*Aim of the exercise*
Would you copy each line of the records that includes the word "agent"?

(Stored items)

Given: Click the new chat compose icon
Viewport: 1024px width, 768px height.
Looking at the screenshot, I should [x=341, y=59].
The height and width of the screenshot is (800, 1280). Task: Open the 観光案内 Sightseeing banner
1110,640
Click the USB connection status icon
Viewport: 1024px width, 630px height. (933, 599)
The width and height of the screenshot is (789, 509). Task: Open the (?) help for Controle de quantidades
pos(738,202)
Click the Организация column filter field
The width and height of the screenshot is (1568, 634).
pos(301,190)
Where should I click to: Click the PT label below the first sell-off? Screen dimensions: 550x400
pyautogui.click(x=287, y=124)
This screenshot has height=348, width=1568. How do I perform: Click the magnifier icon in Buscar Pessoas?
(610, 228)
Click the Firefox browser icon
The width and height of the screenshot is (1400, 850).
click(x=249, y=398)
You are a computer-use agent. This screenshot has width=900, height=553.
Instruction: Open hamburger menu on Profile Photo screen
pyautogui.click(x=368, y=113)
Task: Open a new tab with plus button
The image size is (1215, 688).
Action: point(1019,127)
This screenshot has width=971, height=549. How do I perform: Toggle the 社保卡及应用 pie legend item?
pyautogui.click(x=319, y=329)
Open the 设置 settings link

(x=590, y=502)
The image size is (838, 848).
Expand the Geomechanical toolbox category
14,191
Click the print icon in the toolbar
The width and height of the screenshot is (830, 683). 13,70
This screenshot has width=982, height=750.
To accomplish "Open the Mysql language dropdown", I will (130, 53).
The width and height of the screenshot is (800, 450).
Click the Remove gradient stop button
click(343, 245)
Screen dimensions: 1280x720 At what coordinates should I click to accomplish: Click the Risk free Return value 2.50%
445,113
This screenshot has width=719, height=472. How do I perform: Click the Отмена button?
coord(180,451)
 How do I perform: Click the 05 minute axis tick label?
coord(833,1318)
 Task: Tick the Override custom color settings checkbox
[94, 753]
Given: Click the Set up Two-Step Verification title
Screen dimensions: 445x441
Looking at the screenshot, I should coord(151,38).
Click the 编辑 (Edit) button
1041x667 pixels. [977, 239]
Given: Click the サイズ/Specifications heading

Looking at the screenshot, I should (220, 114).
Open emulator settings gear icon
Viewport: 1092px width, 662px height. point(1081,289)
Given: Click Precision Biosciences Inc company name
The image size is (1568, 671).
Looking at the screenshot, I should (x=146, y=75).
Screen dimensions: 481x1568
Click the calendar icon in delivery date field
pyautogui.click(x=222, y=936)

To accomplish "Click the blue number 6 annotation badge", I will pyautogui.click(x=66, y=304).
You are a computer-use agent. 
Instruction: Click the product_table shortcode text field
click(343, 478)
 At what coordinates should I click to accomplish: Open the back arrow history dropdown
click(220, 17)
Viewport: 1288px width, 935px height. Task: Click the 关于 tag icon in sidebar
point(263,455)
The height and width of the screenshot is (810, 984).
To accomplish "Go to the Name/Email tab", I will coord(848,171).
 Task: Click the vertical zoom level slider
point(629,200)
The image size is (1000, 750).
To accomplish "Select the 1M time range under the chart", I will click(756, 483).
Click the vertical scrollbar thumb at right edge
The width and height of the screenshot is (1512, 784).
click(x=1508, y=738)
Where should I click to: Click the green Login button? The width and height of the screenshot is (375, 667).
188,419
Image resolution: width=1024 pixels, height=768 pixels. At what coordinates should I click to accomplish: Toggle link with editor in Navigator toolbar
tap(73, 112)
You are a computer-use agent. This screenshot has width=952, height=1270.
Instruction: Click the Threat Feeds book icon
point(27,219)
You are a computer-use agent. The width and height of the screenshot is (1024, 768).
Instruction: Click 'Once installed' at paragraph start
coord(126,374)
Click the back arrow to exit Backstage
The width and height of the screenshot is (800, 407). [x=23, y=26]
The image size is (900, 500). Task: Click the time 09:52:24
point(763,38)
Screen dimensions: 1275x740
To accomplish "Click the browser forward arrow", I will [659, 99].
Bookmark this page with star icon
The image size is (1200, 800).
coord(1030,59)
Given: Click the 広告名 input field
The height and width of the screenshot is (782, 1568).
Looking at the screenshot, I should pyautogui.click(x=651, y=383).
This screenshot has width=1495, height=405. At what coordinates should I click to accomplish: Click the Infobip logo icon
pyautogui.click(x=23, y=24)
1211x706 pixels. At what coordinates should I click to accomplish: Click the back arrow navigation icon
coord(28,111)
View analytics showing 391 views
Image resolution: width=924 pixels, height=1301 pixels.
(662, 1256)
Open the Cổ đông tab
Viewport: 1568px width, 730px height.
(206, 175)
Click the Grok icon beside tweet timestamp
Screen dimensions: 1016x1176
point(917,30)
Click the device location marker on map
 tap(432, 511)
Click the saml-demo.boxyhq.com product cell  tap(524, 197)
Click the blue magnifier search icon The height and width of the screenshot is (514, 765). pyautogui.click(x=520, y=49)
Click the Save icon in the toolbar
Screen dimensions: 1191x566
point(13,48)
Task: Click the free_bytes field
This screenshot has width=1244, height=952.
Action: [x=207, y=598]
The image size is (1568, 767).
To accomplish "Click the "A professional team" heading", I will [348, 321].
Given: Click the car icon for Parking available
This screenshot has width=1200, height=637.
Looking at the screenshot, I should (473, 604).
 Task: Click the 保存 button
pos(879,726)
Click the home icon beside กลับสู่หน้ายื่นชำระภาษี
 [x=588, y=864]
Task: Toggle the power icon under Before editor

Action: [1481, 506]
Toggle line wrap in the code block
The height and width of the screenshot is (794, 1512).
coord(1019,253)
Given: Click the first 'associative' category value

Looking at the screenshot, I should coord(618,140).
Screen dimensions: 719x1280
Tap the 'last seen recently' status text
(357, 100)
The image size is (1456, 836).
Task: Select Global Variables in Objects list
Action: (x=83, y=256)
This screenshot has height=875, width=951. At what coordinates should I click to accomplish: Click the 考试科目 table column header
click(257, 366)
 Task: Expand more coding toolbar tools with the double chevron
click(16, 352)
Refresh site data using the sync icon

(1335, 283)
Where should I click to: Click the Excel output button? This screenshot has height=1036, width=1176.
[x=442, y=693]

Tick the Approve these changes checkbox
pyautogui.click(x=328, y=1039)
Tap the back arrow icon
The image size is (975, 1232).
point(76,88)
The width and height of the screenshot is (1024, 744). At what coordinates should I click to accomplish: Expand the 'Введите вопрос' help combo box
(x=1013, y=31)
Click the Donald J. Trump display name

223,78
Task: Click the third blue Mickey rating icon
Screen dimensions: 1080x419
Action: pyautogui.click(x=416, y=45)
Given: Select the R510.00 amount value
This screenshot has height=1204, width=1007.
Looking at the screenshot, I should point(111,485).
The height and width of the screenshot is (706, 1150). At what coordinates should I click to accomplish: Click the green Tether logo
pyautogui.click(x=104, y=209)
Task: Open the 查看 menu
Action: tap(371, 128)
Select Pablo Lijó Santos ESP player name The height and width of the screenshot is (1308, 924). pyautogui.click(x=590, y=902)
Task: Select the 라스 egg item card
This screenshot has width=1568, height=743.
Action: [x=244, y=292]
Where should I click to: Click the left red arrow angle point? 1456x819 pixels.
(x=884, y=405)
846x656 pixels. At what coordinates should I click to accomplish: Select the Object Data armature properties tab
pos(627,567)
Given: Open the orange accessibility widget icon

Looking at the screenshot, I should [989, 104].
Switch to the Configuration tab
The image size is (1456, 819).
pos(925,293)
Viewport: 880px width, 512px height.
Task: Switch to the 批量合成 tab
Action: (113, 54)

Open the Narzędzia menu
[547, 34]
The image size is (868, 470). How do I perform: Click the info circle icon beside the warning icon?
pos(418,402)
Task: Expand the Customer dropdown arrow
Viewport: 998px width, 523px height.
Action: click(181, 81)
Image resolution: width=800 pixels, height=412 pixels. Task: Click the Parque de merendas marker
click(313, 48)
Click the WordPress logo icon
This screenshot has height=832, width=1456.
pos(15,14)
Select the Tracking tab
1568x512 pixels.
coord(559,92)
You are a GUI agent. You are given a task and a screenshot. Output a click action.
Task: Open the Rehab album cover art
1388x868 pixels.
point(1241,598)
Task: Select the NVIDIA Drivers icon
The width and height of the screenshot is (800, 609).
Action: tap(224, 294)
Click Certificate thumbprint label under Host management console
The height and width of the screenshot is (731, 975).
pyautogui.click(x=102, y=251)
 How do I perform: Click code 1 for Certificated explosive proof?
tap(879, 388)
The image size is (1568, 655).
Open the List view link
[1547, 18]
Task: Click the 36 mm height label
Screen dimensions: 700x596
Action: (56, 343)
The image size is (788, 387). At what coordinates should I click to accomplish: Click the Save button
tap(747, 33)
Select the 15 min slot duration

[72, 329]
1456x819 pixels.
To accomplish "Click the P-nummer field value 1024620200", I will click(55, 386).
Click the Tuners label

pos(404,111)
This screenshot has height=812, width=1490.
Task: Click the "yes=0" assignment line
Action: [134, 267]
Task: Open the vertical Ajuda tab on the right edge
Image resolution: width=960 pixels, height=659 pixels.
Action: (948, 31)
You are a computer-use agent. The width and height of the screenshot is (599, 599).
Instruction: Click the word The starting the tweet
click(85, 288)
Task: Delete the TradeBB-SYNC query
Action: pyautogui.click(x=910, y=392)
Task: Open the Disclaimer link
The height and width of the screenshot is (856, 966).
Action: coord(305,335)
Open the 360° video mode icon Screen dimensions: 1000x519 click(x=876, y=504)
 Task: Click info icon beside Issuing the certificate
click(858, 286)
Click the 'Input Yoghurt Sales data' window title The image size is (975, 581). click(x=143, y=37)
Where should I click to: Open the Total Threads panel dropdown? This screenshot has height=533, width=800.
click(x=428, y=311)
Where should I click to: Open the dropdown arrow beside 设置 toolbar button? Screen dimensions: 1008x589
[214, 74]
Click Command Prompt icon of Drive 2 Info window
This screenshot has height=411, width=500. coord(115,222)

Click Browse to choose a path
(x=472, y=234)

*Exercise result*
You are a computer-use agent. This screenshot has width=900, height=553.
You are a computer-use agent. 
You are a computer-use agent. This screenshot has width=952, height=1270.
You are a computer-use agent. The width and height of the screenshot is (1024, 768).
You are a GUI agent. You are given a task and a screenshot. Output a click action.
You are a computer-use agent. The width and height of the screenshot is (599, 599).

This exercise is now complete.